ST. LOUIS _ Carrying extra weight is a risk factor for eight more types of cancer, according to a review of more than 1,000 medical studies.
Obesity is now linked to an increased risk of developing cancer of the thyroid, liver, stomach, gall bladder, pancreas and ovaries, plus meningioma, a type of brain tumor, and multiple myeloma, a blood cancer. Earlier research has shown links between obesity and cancer of the breasts, colon, esophagus, kidneys and uterus.
The researchers did not pinpoint a percentage of increased risk caused by obesity, but were able to rule out other risk factors like smoking to make the connections.
"We know for pancreas cancer that smoking is a cause, we know that for liver cancer smoking and alcohol are causes, and now we have this evidence that obesity is clearly a contributing cause as well," said Dr. Graham Colditz of Washington University, who led the research group under the World Health Organization.

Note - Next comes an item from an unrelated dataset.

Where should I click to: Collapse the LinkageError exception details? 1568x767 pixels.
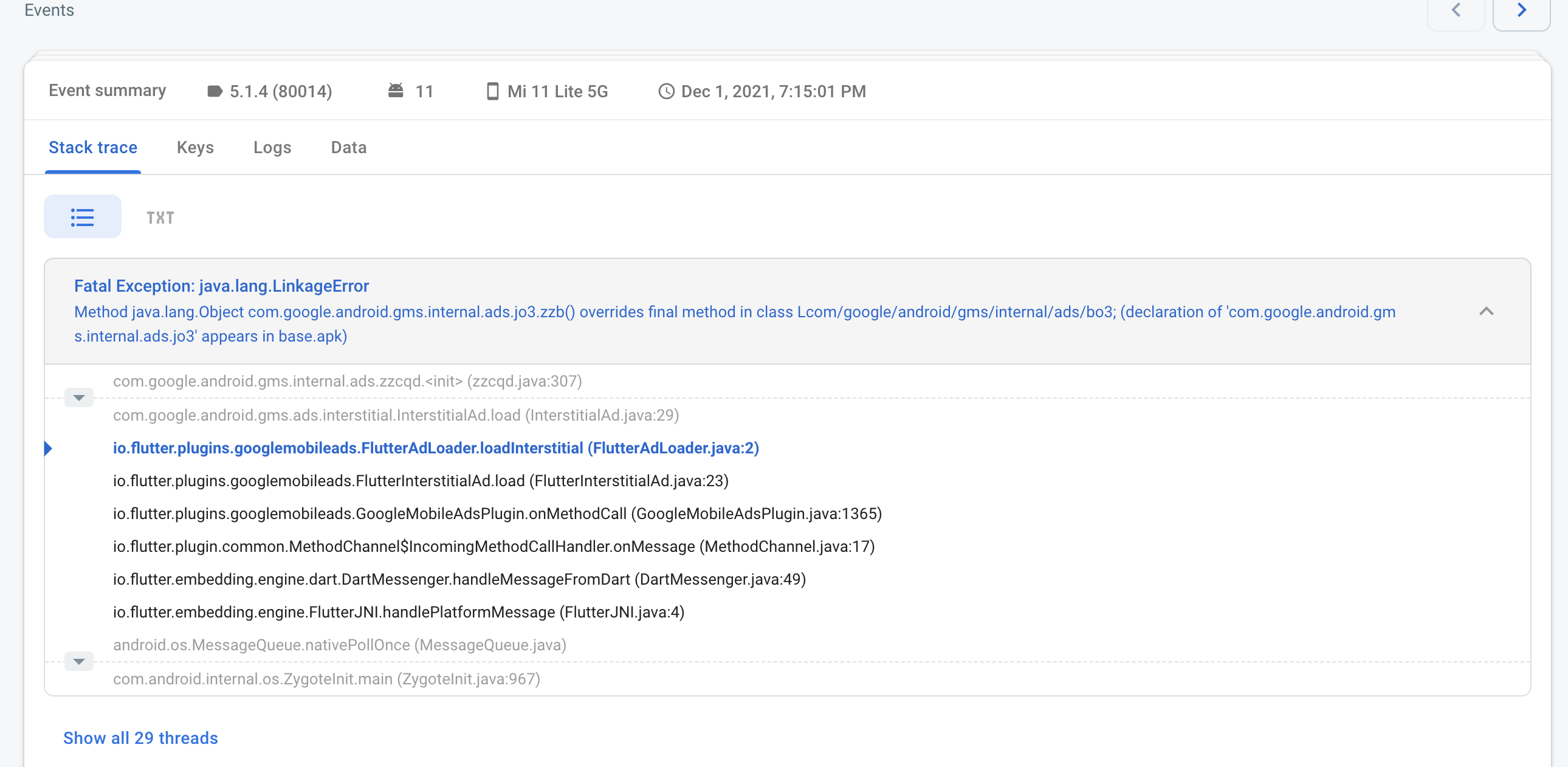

More than 40 percent of U.S. women and 35 percent of men are obese, according to the Centers for Disease Control and Prevention. Meanwhile, cancer has surpassed heart disease as the No. 1 cause of death in 22 states, not including Missouri or Illinois.
Colditz said the concern is that cancer deaths will continue to increase because of a lack of successful treatments available for many types of the disease, whereas other killers like heart disease and diabetes are more easily managed.
But the research also points to possible cancer prevention effects from healthy diets and maintaining normal weight. The researchers tried to figure out if losing weight reduces the risk of cancer. They looked at women who had lost weight through surgery and found there were significant reductions in breast and endometrial cancers compared to obese women.
"A lot more work is needed in that area but there is promising evidence that weight loss can reverse some of that adverse effect of weight gain and obesity," Colditz said.
The report was published Wednesday in the New England Journal of Medicine.